Single by Wolfmother

from the album Wolfmother
- B-side: "Where Eagles Have Been" (live)
- Released: 28 October 2006
- Studio: The Sound Factory (Hollywood, California)
- Genre: Hard rock
- Length: 4:40 (album version); 3:48 (radio edit with intro); 3:28 (radio edit);
- Label: Modular
- Songwriter: Wolfmother
- Producer: Dave Sardy

Wolfmother singles chronology
| "Love Train" (2006) | "Joker & the Thief" (2006) | "Back Round" (2009) |

Music video
- "Joker & the Thief" on Vimeo

= Joker & the Thief =

2005 single by Wolfmother

"Joker & the Thief" (sometimes listed as "Joker and the Thief") is a song by Australian rock band Wolfmother.

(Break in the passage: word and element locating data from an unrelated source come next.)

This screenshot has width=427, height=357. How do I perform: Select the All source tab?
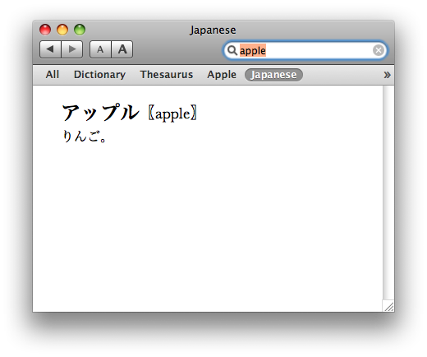(53, 75)
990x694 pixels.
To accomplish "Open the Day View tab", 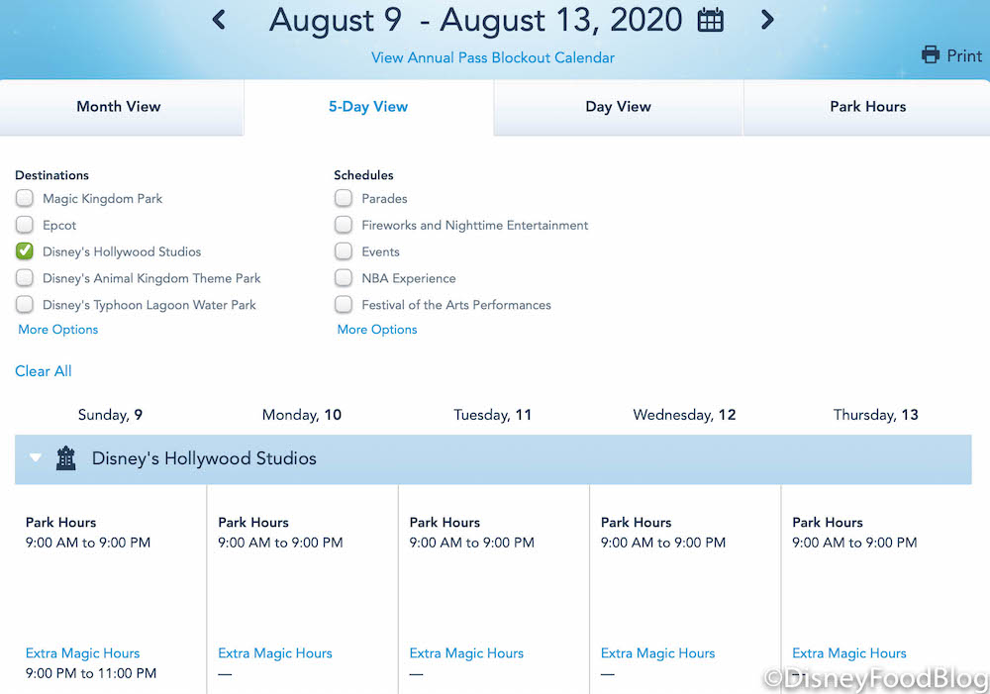I will (618, 107).
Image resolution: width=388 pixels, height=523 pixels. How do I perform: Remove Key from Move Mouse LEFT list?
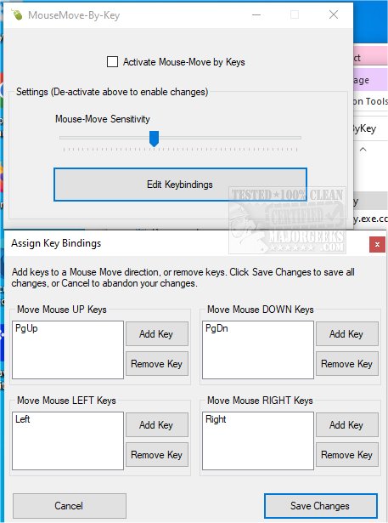157,455
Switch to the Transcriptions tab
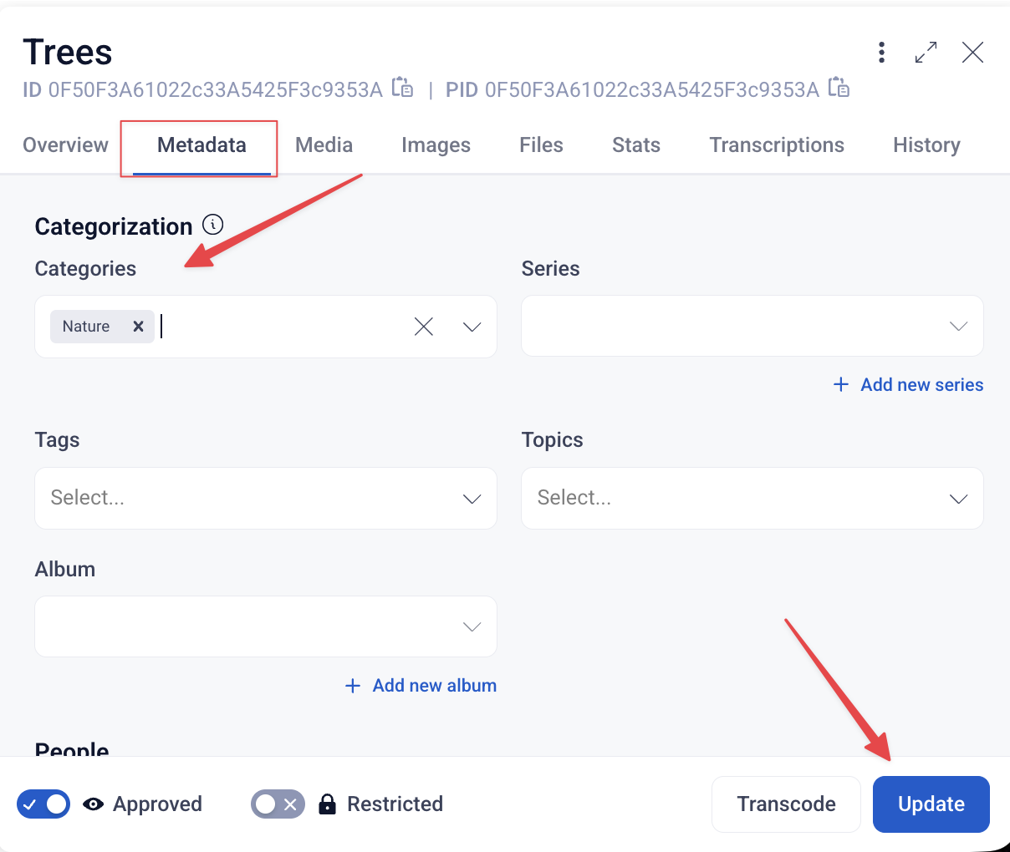1010x852 pixels. [777, 145]
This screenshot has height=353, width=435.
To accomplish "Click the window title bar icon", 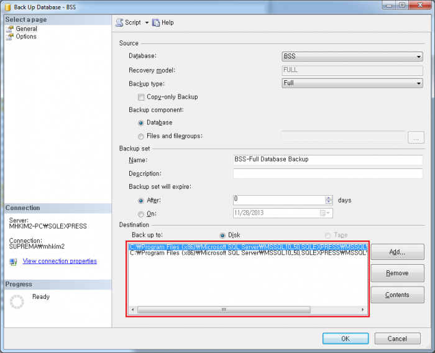I will (6, 6).
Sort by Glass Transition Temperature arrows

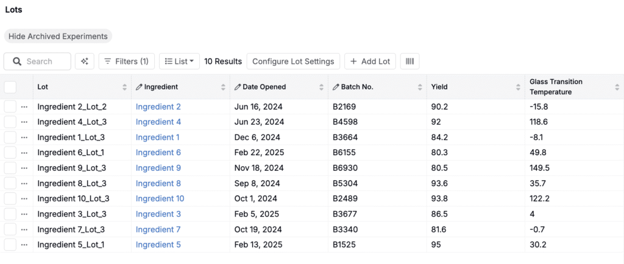click(617, 87)
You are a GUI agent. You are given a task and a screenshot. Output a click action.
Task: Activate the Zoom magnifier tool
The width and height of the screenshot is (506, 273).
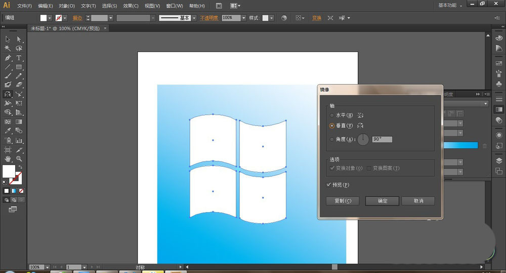19,159
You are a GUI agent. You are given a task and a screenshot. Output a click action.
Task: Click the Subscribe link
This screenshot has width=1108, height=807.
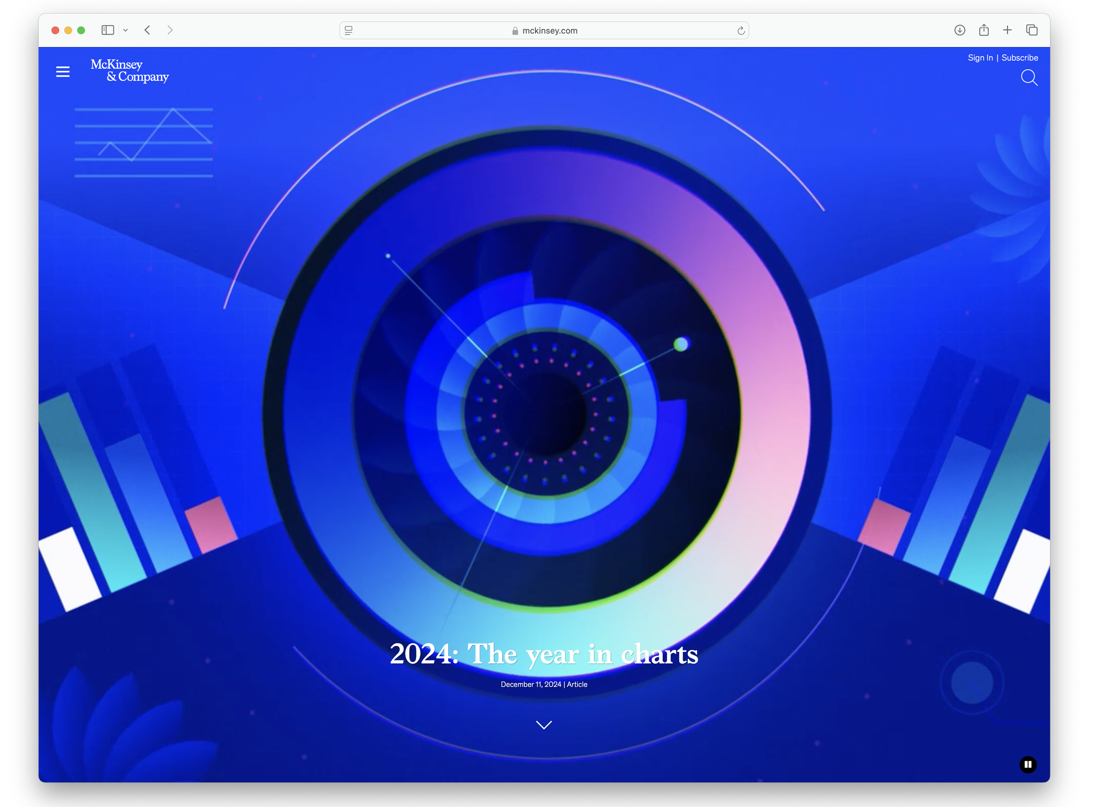1020,57
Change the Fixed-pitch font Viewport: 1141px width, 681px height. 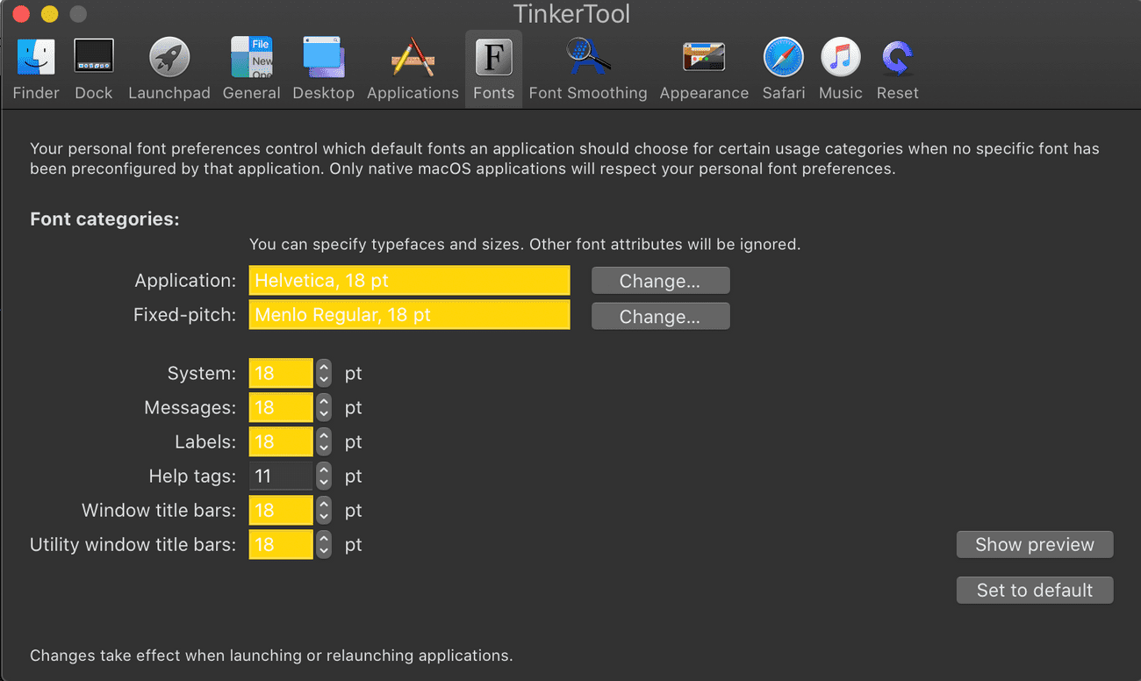[x=660, y=316]
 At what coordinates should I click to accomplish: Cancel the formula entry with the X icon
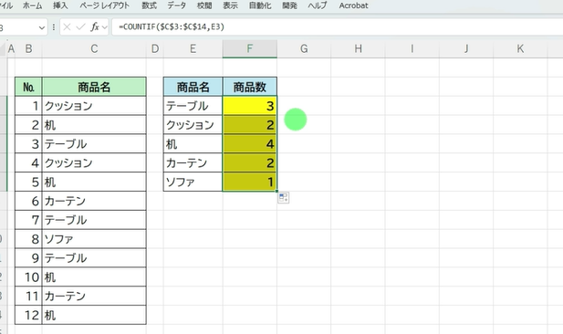(67, 27)
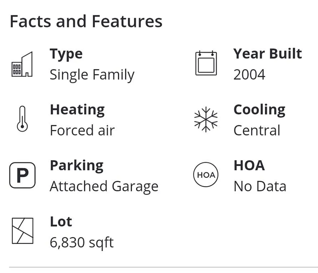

The song serves as the sixth track and sixth single from the band's first album Wolfmother. It was released in Australia on 28 October 2006 and in the United Kingdom on 20 November 2006. The music video for the song, featuring the cast of the film Jackass Number Two, was nominated for the "Best Rock Video" and "Video of the Year" awards at the 2007 MTV Australia Awards. The titular "joker" and "thief" are a reference to the lyrics of Bob Dylan's 1967 song "All Along the Watchtower".

In January 2018, as part of Triple M's "Ozzest 100", the 'most Australian' songs of all time, "Joker & the Thief" was ranked number 59, and placed 43 in the Triple J Hottest 100 of Australian Songs in 2025.

==Content==
Singer Andrew Stockdale told an interviewer,

I was in a shop one morning walking into where we jam. I saw this AC/DC 'Thunderstruck.' And I was like, I want to write a stadium rock song. I went into the studio and said, 'Doo-duh-lee, doo-duh-lee.' What's the best thing to do after that? Just do something cleaner. 'Doo, doo, doo..' Because, you know, you've got to have a big intro and then you have to have a balls-to-the-wall riff to knock it on the head in the next stage. But yeah, that's it.

==Track listings==
All songs are credited to Wolfmother.

Australian CD single
1. "Joker & the Thief"
2. "Joker & the Thief" (Loving Hand Remix)
3. "Vagabond" (Acoustic Version)
4. "Where Eagles Have Been" (Live at Lollapalooza)

UK CD single
1. "Joker & the Thief"
2. "Joker & the Thief" (Loving Hand Remix)
3. "Where Eagles Have Been" (Live at Lollapalooza)

UK DVD single
1. "Joker & the Thief" (Audio)
2. "Joker & the Thief" (Video)
3. "Dimension" (Live at The Scala)
4. "Jackass Number Two Trailer"

UK 7-inch vinyl
1. "Joker & the Thief"
2. "Where Eagles Have Been" (Live at Lollapalooza)

==Personnel==
- Andrew Stockdale – guitar, vocals
- Chris Ross – bass, keyboard
- Myles Heskett – drums

==Charts==

===Weekly charts===

| Chart (2006) | Peak position |
|---|---|
| Australia (ARIA) | 8 |
| Canada Rock (Billboard) | 10 |
| Scottish Singles Sales (Official Charts) | 31 |
| UK Singles (Official Charts) | 64 |
| US Alternative Airplay (Billboard) | 31 |
| US Mainstream Rock (Billboard) | 27 |

===Year-end charts===

| Chart (2006) | Position |
|---|---|
| Australia (ARIA) | 69 |

| Chart (2007) | Position |
|---|---|
| Australia (ARIA) | 77 |

==Certifications==

| Region | Certification | Certified units/sales |
| Australia (ARIA) | Gold | 35,000^{^} |
| New Zealand (RMNZ) | 2× Platinum | 60,000^{‡} |
| United Kingdom (BPI) | Gold | 400,000^{‡} |
^{^} Shipments figures based on certification alone. ^{‡} Sales+streaming figures based on certification alone.